Now, in my early thirties, I find myself making a home in the Methodist Church, in the Wesleyan tradition, realizing that many of the positive elements of Pentecostalism that I admire to this day are due, in part, to Wesleyanism so that now it seems as if the Wesleys has been mentors all this time.

In June of this year I spent a couple weeks in Bristol, England, because I am doing my doctoral work through the University of Bristol/Trinity College Bristol. One day I had some spare time and I had learned that the oldest “Methodist building” in the world was located in Bristol. It is called “the New Room” and according to the website maintained by the chapel’s caretakers,

“John Wesley came to Bristol in 1739 at the invitation of George Whitefield, who asked him to take over his work of preaching to the open air crowds which he had gathered. Wesley preached his first open air sermon in this country on April 2nd in a Brickfield in St. Philip’s Marsh and continued this work later at Hanham Mount and several other places. Religious Societies in Bristol then increased in size, and on May 9th Wesley bought the land and on May 12th laid the foundation stone of what he called ‘our New Room in the Horsefair’, which was built as a place to expound the Scriptures to the Societies. It is thus the first Methodist building in the world.” [1]
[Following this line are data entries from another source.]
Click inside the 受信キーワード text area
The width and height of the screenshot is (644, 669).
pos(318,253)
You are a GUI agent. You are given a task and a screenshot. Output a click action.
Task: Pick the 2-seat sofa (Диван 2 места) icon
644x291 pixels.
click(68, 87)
According to Ralph Waller, Wesley resisted accepting Whitefield’s invitation, even though Whitefield had already been promoting and announcing his coming to the people of Bristol. Wesley’s health was subpar at the time, yet he found the strength to go.[2] There was much anti-Methodist resistance with people accusing worshippers of falling into “strange fits” (something Pentecostals will recognize from stories of the Azusa Street Revival) along with other anti-ecclesial activities such as “theological irregularity, preaching in other’s perishes, administrating the sacraments in societies” and more.[3] In spite of this, or maybe because of it, the revivals made a great impact on Bristol and the New Room stands as a testimony to that work of the Spirit.
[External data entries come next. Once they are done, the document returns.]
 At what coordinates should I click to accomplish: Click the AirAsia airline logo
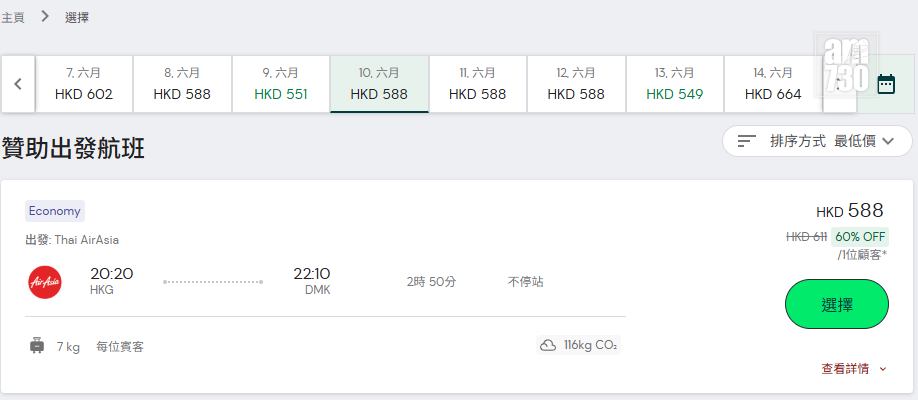(x=45, y=282)
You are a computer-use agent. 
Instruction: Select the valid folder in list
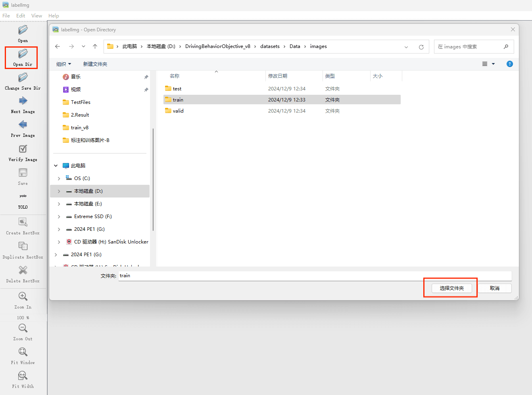[x=178, y=111]
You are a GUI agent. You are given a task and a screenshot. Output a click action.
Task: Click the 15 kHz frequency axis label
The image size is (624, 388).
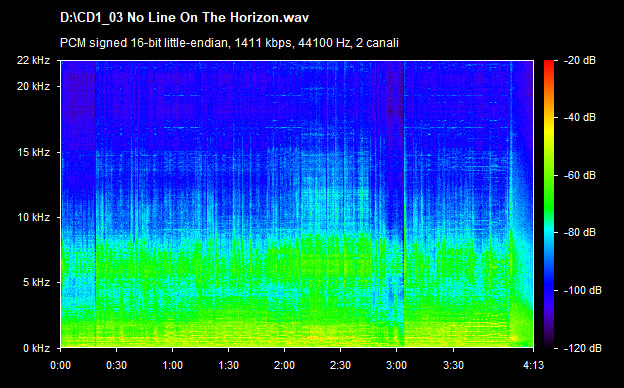click(33, 152)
The current state of the Church has caused many to fret over her future. What will become of Christianity in North America and Europe? Can we hope for revival? As I walked through the old pews, up the stairs into the balcony, even further up to what is now called “the Preacher’s Room” where you’ll find the Wesley’s living quarters, and then back down to the pulpit, I realized that the Church has never been free of crisis. We live in the tension of being a missionary people to the world while not conforming to its values and sometimes this makes things uncomfortable (or, as our brother and sisters in places like Iraq know, life-threatening), yet God has sustained the Church and God has raised up the right people for the right time.

As I chatted with the few elderly people who curate the chapel I saw the joy in their eyes as they passed along stories about the John and Charles, about their mother Susanna, and about early Methodists such as Adam Clarke and Francis Asbury. It is our stories about the past—about weathering the struggles and how the Church arose victorious to proclaim the Gospel another day—that remind us that the same Spirit that guided them now leads us into the future and we exist in this time and this place to be a witness to our generation. May we do for today what the early Methodists did for theirs, maybe not leaving behind a chapel, but surely leaving behind a legacy to strengthen those who will tell our stories.[4]

[1] This paragraph comes from the webpage “The History” located at http://www.newroombristol.org.uk/History, accessed 9 August 2014.

[2] See Ralph Waller, John Wesley: A Personal Portrait (New York: Continuum, 2003), 73-75.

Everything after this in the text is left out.